This study includes the synthesis of amino acid graft copolymer from N- Acryloyl-L-phenylalanine amino acid and Guar gum polymer through free radical polymerization. Then the dual responsive (pH & temperature) hydrogels are synthesized by employing free radical cross linking polymerization using graft copolymer, N-isopropyl acrylamide and 2-(dimethylamine) ethylmethacrylate using N,N′-methylenebisacrylamide as a cross-linker and ammonium per sulfate as initiator. The structural properties of the hydrogels are evaluated by the determination of various network properties such as mesh size, crosslink density, Flory-Huggins interaction parameter, volume fraction in the swollen state and the average molecular weight of the polymer chain between two neighboring cross links.
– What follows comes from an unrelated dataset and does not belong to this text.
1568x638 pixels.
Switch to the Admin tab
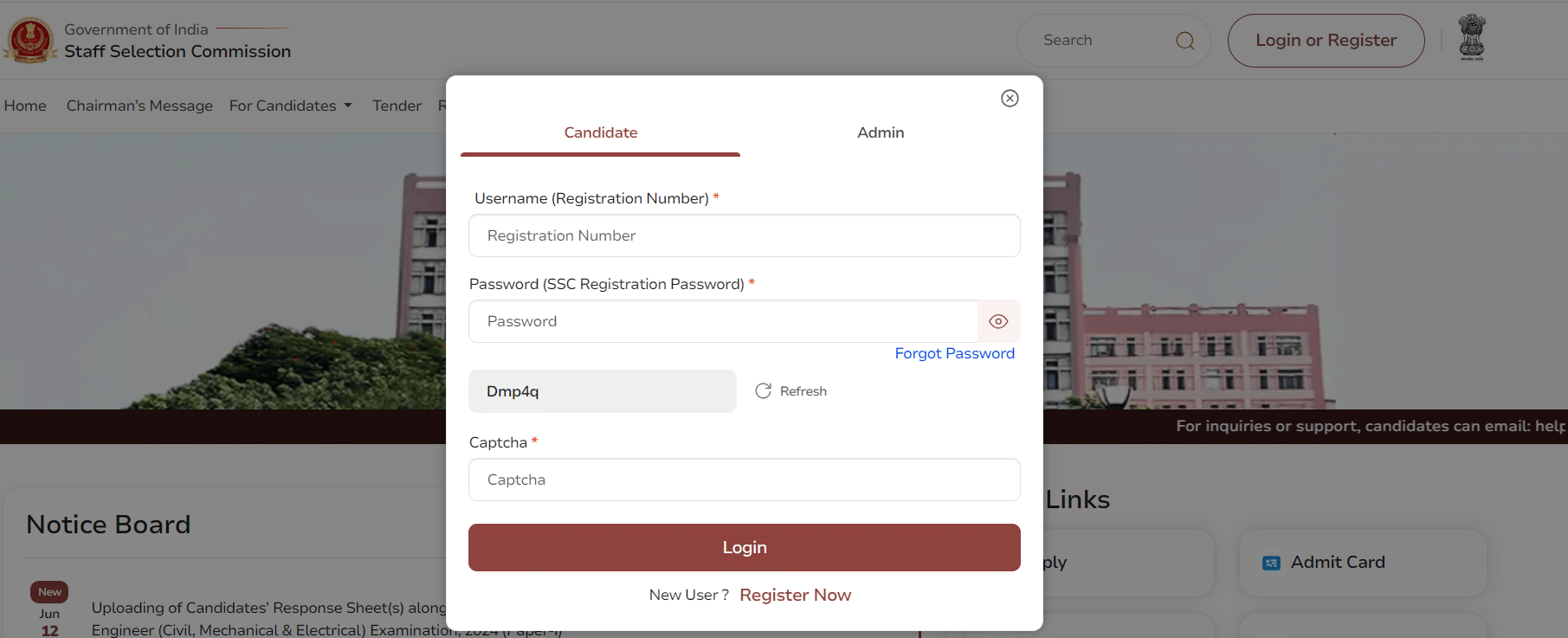pos(881,132)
Dynamic and equilibrium swelling studies of hydrogels are performed in distilled water, pH 1.20 and pH 7.40 solutions at 25 °C and 37^o ± 5 °C, swelling capacity in various salt solutions and corresponding swelling kinetic parameters are also calculated. Grafting, cross linking and structural changes are studied by fourier transform infrared and scanning electron microscope, distribution of imatinib mesylate drug in hydrogel is confirmed by X-ray diffraction, differential scanning calorimetry, thermo gravimetric analysis. Drug loading and encapsulation efficiency of Imatinib mesylate in various formulations of the hydrogels are also studied. The in-vitro drug release studies are performed in pH 1.20 and 7.40 phosphate buffer solutions at different amounts of cross linker, monomer and graft copolymer and temperature. The mode of drug release mechanism is analyzed by various kinetic models such as zero order, First order, Higuchi Square root, Hixson-Crowell cube root and Koresmeyer-Peppas equations.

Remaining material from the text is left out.